For ticket fees far below ruinous Manhattan prices, the public can view emerging works by both seasoned and new playwrights and retain bragging rights for having seen these shows in their larval stage.

This year's schedule showcases six premieres, including new works by playwrights Roberto Aguirre-Sacasa ("Abigail/1702") and Stephen Belber ("The Power of Duff"). Fledgling musicals are "Fortress of Solitude" and "Murder Ballad." Workshop plays include "Fires are Confusing," an examination of the mechanics—and flaws—of the American justice system; "The House That Will Not Stand," about love and law in 1836 New Orleans; plus eight readings of new plays, particularly a musical adaptation of John Knowles's enduring novel A Separate Peace. Students of the classics can savor revivals of Shakespeare's "Julius Caesar" or "The Comedy of Errors," as well as Euripedes's "Medea."

"Powerhouse is a beautiful place to be a keeper of truths," says Johanna Pfaelzer, the artistic director of New York Stage and Film since 2007. While the annual Powerhouse roster showcases works that possess more bite than most current Broadway shows, Pfaelzer denies a agenda. "We don't set out to be provocative," she says. "[We choose] pieces that are raising big questions. If that feels provocative, then sure, guilty as charged."

Edward Cheetham, producing director for the sixth season in this high-minded summer camp for theater people, observes that Powerhouse attracts a certain caliber of artist. "There is something about what gets done every summer on every level that makes you come back for more." Cheetham says, "and it's not about, If I do this, it will make me famous or [get me] in the New York Times."

Given the vagaries of audience taste and the precarious state of arts funding, presenting at Powerhouse does not guarantee success. Many shows mounted during the past 27 years never found an audience after their Vassar debuts. A rare few, such as John Patrick Shanley's Pulitzer Prize-winning "Doubt" and Warren Leight's "Side Man," leapt from Vassar premiere to Broadway hit and onward into theatrical history. Many Powerhouse tryouts are likely to thrive at prominent regional stages and go no further.

Three participants in Powerhouse 2012—two playwrights and one director—talked about the work involved in bringing their productions up the Hudson to Poughkeepsie.

Playwright Roberto Aguirre-Sacasa; directed by David Esbjornson.
Performances June 27-July 8

A fan of "The Crucible," the drama about the 17th-century Salem witch trials (and a potent allegory for 1950s Communist mania), Aguirre-Sacasa caught a new staging of the Arthur Miller classic while at Steppenwolf in Chicago. The award-winning playwright "fell in love with the play all over again."
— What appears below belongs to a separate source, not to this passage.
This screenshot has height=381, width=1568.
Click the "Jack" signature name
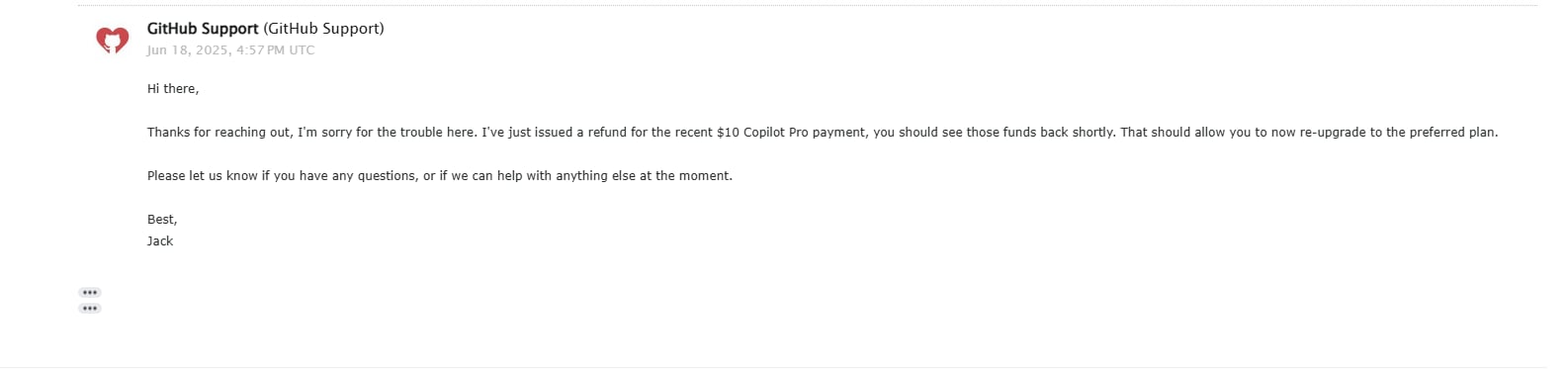click(x=160, y=241)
Aguirre-Sacasa became especially intrigued by Abigail Williams, whose fate after the trials is unknown. The mystery "captured my imagination and haunted me," enough to prompt the accomplished writer for stage ("The Mystery Plays," a rewrite of the plagued "Spider-Man: Turn Off the Dark"), TV ("Glee" and "Big Love") and a stint at Marvel Comics, to write a play about the real-life Puritan villainess.

A decade after "The Crucible" sends innocent people to the gallows, Abigail Williams has relocated to Boston to restart her life. But her guilt has followed her. "It was interesting to find a way to redeem that character," Aguirre-Sacasa says. To fuel his historic revisionism, Sacasa delved into the short stories of Nathaniel Hawthorne, who shares the playwright's affinity for the supernatural and morality tales.

In the role of Abigail is Chloe Sevigny, from the HBO series "Big Love," a comic-drama about Mormon polygamy. Aguirre-Sacasa was convinced that Sevigny was ideal to portray the morally embattled protagonist.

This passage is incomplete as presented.